◆ ИСХОДНЫЙ ОТРЫВОК
<<<<

Перейти к материалам
Лера в петергофском доме-интернате, 28 декабря 2017 года
истории

Сказка о потерянном времени Как американская семья уже пять лет борется за право завершить удочерение девочки из России. Репортаж «Медузы»

Источник: Meduza
Лера в петергофском доме-интернате, 28 декабря 2017 года
Лера в петергофском доме-интернате, 28 декабря 2017 года
Елена Лукьянова / «Новая газета»

В декабре 2012 года семье Моррис из американского города Сан-Диего не хватило нескольких дней для того, чтобы завершить удочерение российской девочки Леры с синдромом Дауна — в силу вступил «закон Димы Яковлева», запретивший гражданам США усыновлять детей из России. Моррисы, как и еще около тридцати семей, оказавшихся в похожем положении, начали бороться: создали свою ассоциацию, подали на Россию в Европейский суд, но выиграть смогли только денежные компенсации. Спустя пять лет после вступления в силу «антисиротского» закона они все еще продолжают попытки удочерить Леру. Журналист «Эха Москвы в Петербурге» Максим Ярыгин встретился с девочкой в петергофском интернате и поговорил с ее несостоявшейся американской семьей.

Юго-западная окраина Петербурга, Петродворцовый район. Всего в пяти километрах отсюда — знаменитые петергофские фонтаны и резиденция Владимира Путина в Стрельне, а здесь — разбитые дороги, заброшенные здания и пустыри, среди которых стоит дом-интернат № 1 для детей с отклонениями в умственном развитии. По пути мы с коллегами-журналистами заезжаем в магазин — купить на новогодний праздник в интернате какие-нибудь сладости.

Одноэтажное здание за железным забором раскрашено в цвета радуги. Пешеходные дорожки к нему все покрыты льдом, идти приходится по колее, оставшейся от автомобилей.

— Вы к кому? Из какой группы? — спрашивает открывшая дверь женщина.

Узнав, что мы пришли к Лере, женщина звонит кому-то из коллег и говорит: «Тут родственники приехали». Это неправда, однако слова про приехавших родственников моментально разлетаются по всему учреждению, и вот нас уже торжественно ведут в актовый зал.

>>>>

◆ ПРЕДОСТАВЛЕННЫЕ ЗАПИСИ
<<<<

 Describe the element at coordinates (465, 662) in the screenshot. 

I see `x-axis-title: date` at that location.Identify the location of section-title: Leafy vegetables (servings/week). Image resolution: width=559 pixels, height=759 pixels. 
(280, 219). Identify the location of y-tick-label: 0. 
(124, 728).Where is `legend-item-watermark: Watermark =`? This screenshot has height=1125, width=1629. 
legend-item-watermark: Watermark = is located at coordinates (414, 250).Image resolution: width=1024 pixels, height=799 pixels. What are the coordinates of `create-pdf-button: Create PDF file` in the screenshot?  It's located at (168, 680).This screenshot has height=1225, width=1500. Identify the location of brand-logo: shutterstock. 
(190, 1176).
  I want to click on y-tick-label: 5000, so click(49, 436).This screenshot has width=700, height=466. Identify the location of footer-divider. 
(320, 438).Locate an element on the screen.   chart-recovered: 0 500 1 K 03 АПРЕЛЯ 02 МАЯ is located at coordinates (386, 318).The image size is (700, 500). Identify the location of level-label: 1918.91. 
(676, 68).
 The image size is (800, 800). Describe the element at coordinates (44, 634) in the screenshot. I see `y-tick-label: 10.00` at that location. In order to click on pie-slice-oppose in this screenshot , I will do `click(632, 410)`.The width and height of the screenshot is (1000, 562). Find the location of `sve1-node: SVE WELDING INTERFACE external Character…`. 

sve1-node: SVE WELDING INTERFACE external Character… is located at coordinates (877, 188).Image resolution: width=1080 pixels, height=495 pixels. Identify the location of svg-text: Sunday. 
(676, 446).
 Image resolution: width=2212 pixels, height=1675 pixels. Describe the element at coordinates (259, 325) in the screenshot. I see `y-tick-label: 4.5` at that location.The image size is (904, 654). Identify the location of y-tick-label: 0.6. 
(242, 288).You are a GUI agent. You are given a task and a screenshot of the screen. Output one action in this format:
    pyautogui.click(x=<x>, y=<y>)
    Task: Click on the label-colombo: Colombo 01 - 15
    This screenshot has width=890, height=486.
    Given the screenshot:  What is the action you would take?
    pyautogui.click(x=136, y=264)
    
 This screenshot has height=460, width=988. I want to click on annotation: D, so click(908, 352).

>>>>

◆ СУТЬ ЗАДАНИЯ
Ответьте по исходному отрывку:
(a) В каком месяце и году семье Моррис не хватило нескольких дней, чтобы завершить удочерение?
(b) Какой номер у дома-интерната, где живет Лера?
(c) Что сказала по телефону женщина, открывшая дверь?

◆ РЕЗУЛЬТАТ ВЫПОЛНЕНИЯ
(a) В декабре 2012 года.
(b) № 1.
(c) «Тут родственники приехали».